Goal: Update these records so that every occurrence of "dropdown" becomes "menu", keeping everything else the same. Give the records again without the pictures.
───── Task inputs
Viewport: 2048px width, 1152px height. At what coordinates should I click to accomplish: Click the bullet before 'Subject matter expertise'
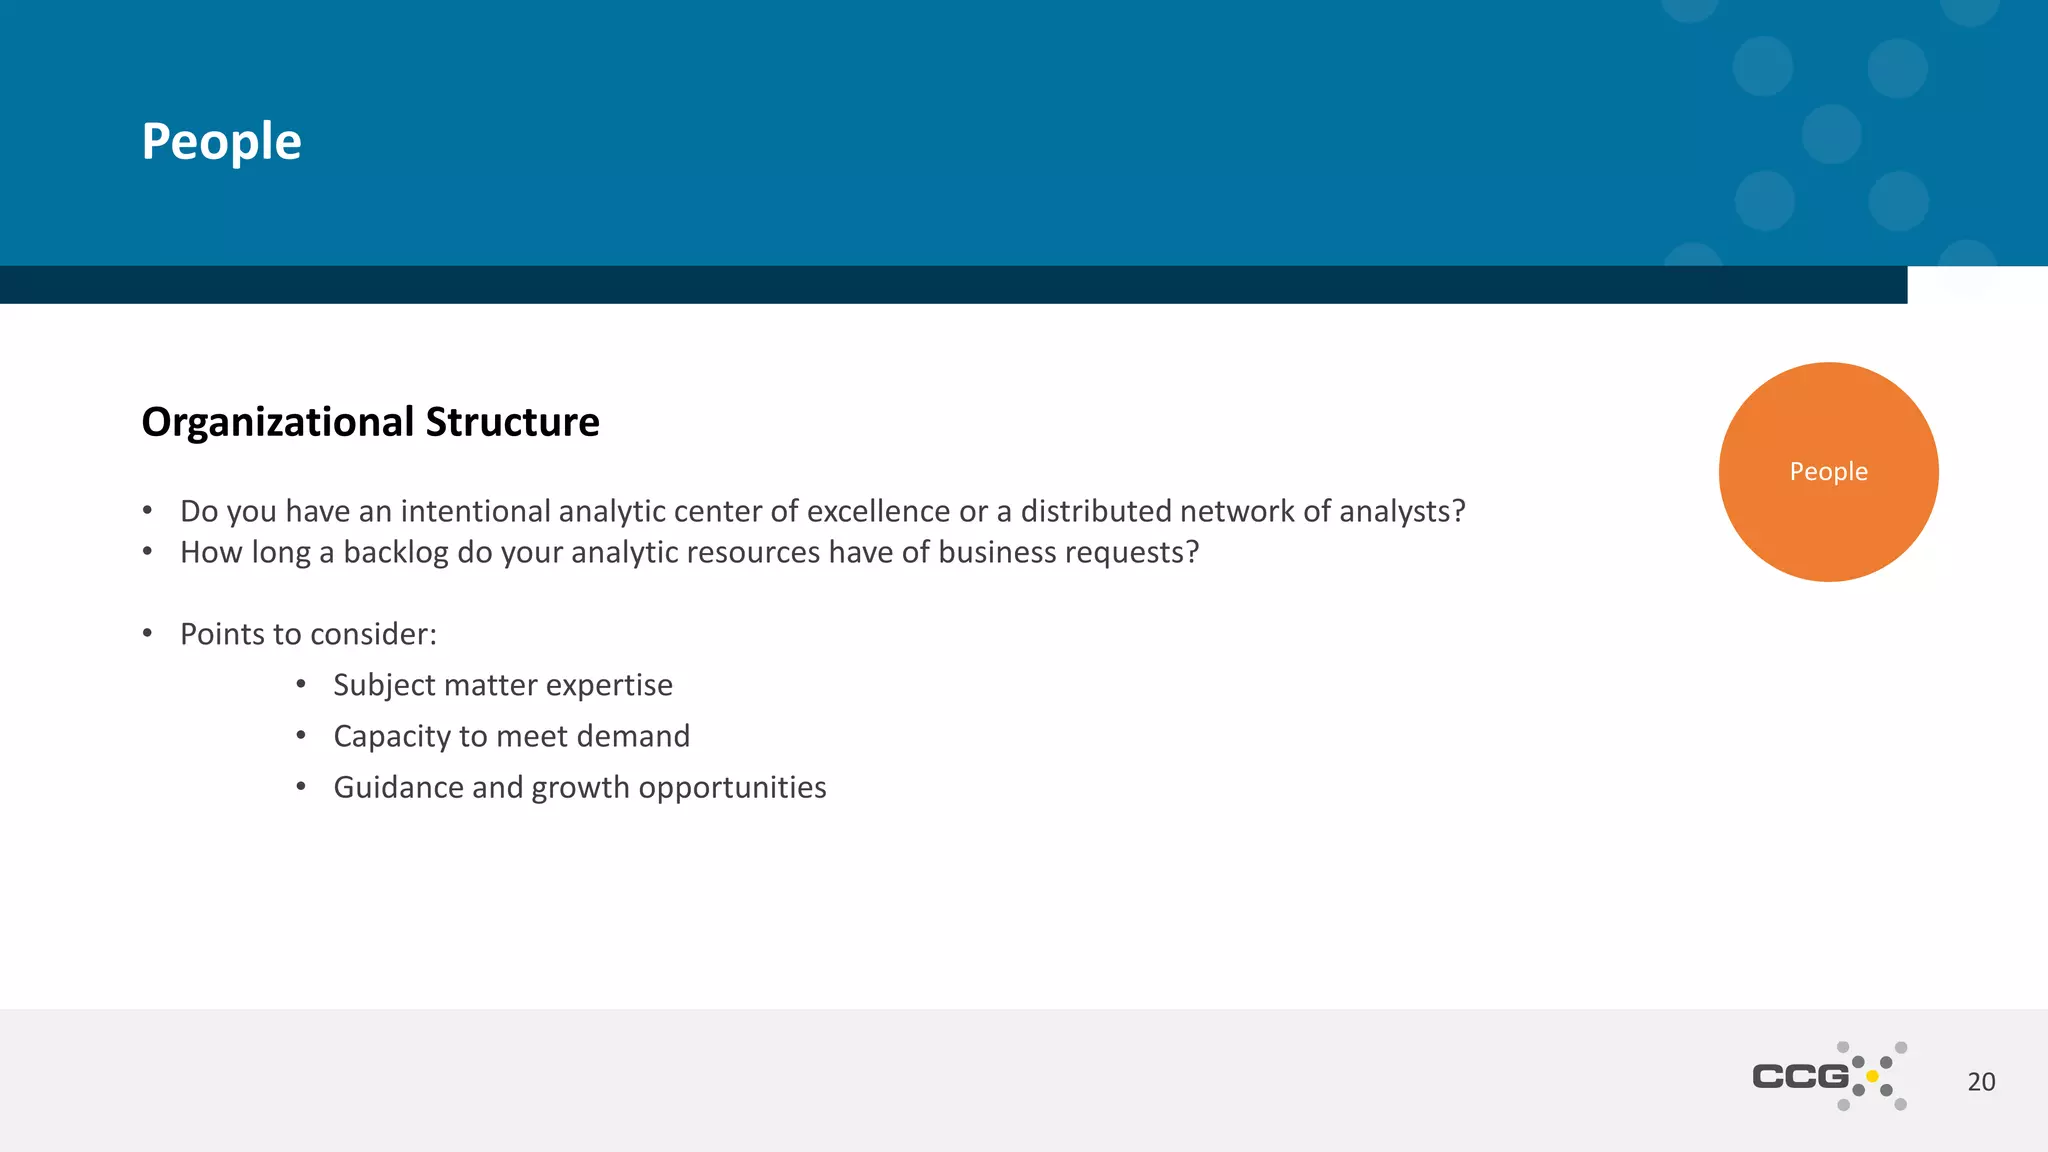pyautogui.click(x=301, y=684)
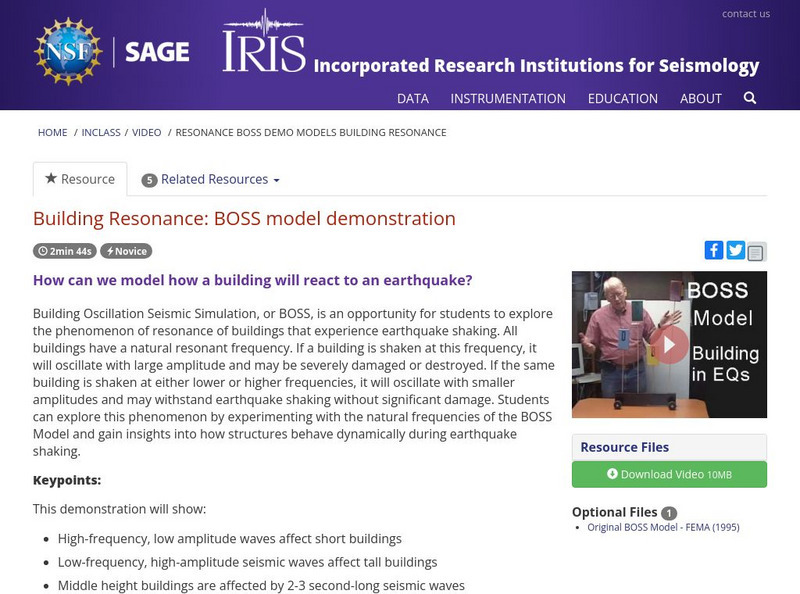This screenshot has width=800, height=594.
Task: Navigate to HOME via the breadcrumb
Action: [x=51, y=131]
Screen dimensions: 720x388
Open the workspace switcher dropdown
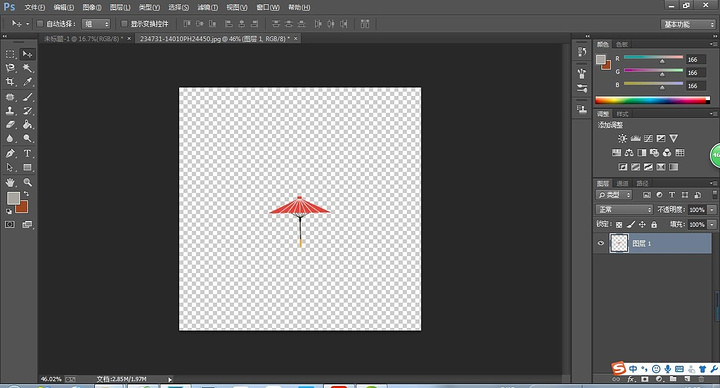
──────────
Finished task:
Viewport: 2048px width, 1152px height. At what coordinates should I click to accomplish: Click the bullet before 'Subject matter expertise'
pyautogui.click(x=301, y=684)
This screenshot has width=800, height=594.
Task: Navigate to HOME via the breadcrumb
Action: [x=51, y=131]
Screen dimensions: 720x388
Open the workspace switcher menu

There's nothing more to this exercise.